Work order> In these entries, tally the lines where "point" occurs. Respond with only the count.
Data for this task section start
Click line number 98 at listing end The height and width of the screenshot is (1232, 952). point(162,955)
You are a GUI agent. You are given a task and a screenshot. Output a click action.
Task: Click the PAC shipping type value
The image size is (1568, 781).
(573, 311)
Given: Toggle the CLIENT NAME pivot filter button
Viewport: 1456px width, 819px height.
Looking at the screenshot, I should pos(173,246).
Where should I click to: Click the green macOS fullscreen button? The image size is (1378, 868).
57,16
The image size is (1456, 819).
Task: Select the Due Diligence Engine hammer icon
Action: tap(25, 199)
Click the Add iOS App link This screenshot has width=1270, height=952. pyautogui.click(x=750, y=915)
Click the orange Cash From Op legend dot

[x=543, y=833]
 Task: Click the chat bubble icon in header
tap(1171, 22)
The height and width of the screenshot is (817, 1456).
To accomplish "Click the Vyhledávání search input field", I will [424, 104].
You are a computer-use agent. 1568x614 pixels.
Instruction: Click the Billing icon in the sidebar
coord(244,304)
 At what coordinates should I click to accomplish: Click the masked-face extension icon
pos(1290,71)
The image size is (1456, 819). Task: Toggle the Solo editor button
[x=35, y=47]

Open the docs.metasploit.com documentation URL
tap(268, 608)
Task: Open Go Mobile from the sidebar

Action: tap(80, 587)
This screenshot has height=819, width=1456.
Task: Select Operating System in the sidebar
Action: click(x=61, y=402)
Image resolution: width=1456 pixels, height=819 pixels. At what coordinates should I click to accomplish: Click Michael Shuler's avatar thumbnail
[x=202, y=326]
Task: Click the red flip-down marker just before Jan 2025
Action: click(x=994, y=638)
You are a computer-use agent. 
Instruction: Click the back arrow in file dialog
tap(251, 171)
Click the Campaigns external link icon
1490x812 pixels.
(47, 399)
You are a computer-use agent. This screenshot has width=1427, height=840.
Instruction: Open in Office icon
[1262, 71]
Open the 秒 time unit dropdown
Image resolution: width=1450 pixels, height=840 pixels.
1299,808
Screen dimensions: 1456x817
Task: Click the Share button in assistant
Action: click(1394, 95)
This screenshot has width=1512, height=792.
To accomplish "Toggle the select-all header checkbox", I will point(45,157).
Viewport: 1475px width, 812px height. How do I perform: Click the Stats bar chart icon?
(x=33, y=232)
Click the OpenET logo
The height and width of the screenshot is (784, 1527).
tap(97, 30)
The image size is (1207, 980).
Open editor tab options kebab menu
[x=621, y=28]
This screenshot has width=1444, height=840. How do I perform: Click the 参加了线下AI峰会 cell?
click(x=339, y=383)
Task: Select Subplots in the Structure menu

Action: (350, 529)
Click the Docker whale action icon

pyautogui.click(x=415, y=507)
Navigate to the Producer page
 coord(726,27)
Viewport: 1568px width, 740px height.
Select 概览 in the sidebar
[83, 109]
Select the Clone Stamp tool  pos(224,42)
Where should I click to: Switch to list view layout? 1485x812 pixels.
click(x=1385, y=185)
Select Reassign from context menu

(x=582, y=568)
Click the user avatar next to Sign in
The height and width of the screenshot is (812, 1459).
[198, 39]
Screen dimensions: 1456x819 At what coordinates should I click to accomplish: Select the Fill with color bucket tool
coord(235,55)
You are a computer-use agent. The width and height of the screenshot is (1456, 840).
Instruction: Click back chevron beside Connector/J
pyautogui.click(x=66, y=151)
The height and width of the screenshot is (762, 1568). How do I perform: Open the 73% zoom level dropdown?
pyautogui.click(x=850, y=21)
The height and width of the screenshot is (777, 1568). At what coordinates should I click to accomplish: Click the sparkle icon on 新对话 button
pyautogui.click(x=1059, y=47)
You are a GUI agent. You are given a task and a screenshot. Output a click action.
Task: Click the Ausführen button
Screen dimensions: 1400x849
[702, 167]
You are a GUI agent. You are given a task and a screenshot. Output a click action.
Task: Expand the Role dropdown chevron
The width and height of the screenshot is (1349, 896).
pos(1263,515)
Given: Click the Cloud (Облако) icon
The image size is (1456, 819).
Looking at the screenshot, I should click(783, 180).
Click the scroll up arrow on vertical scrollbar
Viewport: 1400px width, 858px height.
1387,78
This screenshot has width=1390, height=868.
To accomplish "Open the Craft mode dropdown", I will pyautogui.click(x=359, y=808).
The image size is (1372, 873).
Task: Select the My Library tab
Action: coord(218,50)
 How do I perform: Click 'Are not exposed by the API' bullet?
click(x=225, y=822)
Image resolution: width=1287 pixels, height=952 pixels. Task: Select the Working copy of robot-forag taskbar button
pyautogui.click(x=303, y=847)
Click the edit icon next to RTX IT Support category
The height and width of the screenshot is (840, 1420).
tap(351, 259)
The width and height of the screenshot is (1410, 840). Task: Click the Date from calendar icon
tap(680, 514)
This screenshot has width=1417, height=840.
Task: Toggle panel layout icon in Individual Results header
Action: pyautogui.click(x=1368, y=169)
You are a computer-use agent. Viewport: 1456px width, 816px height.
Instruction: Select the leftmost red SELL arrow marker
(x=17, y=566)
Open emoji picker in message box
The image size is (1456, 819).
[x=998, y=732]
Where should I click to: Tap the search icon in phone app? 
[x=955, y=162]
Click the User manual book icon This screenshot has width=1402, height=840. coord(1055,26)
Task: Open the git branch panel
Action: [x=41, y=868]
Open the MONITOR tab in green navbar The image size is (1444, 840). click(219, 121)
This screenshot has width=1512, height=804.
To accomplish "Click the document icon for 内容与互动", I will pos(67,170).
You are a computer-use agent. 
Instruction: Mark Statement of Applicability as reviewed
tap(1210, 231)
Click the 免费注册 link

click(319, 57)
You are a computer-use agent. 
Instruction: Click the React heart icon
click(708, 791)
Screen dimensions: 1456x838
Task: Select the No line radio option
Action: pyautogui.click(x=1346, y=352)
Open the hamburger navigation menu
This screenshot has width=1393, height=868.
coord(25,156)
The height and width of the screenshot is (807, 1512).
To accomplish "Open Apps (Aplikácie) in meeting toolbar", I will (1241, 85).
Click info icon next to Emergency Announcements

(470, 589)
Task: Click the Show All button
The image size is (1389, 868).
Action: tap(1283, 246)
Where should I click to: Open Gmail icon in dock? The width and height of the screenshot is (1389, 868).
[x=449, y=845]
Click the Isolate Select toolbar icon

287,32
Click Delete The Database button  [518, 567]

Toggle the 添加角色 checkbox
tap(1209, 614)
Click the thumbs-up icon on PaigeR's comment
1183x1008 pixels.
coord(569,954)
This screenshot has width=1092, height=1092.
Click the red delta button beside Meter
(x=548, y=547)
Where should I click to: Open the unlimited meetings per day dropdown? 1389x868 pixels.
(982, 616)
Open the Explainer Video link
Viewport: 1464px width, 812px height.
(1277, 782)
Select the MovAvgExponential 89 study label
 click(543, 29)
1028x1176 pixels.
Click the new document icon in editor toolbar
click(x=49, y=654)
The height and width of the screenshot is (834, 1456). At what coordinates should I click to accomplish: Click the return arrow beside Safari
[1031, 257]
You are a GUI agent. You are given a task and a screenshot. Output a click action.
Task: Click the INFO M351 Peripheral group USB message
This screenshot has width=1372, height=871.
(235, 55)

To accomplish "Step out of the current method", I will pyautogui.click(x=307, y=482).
Data for this task section end
Solution below> 2